Go to the line in the entries below that holds "You are a GUI" and repeat exactly from there through the line that holds "This screenshot has height=446, width=840.", inclusive.

INFORMATION:
== Segment start ==
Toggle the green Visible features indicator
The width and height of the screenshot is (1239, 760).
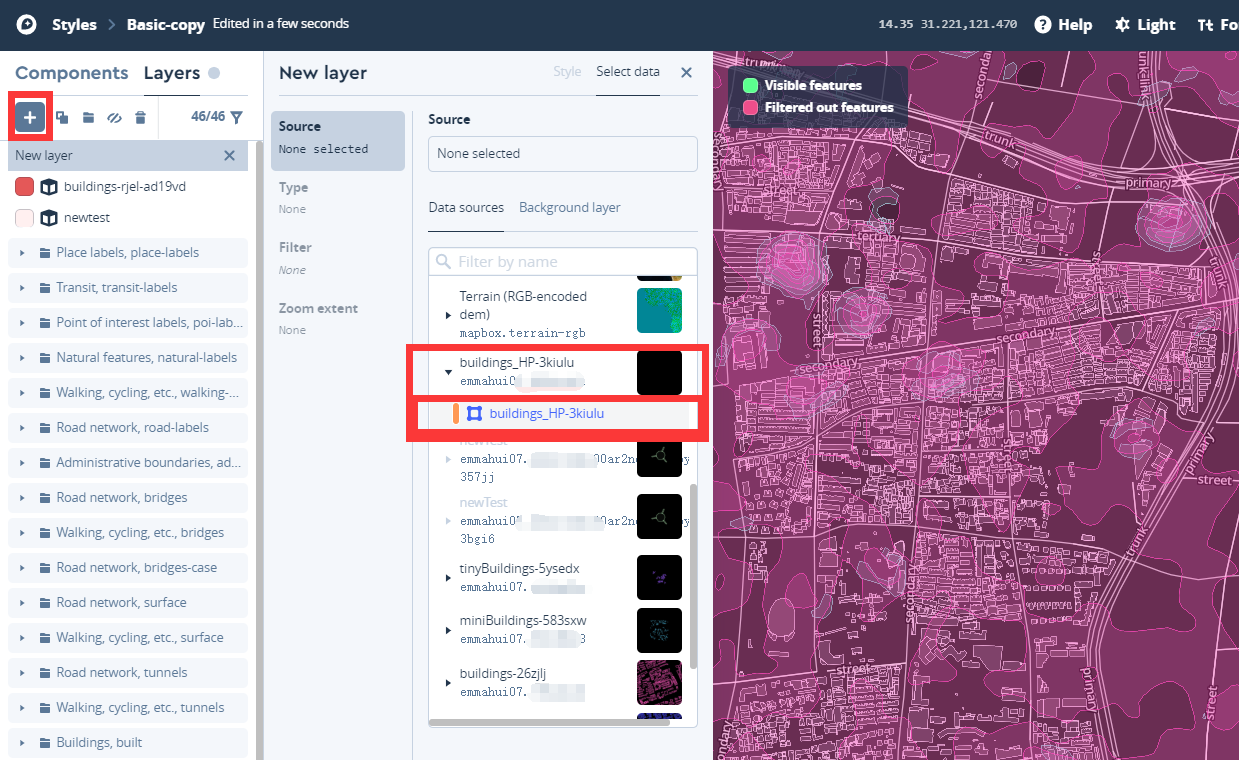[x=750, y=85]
== Segment end ==
== Segment start ==
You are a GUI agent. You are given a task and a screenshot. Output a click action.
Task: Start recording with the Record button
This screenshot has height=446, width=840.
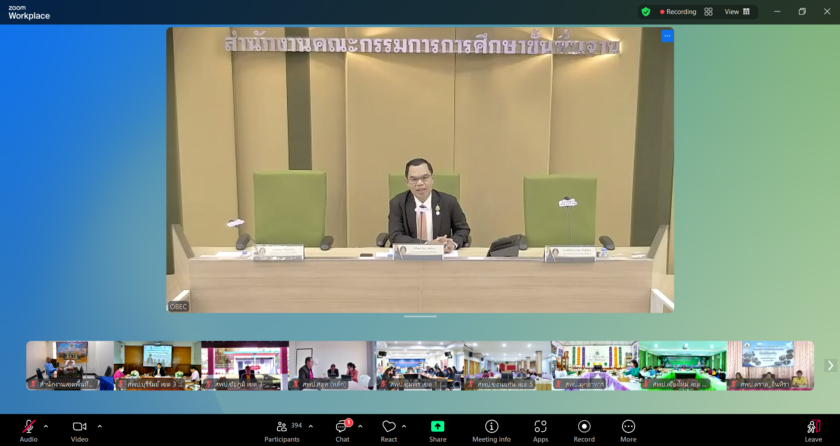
== Segment end ==
RESULT OF THE EXERCISE:
You are a GUI agent. You are given a task and a screenshot. Output a click action.
Task: Start recording with the Record button
This screenshot has height=446, width=840.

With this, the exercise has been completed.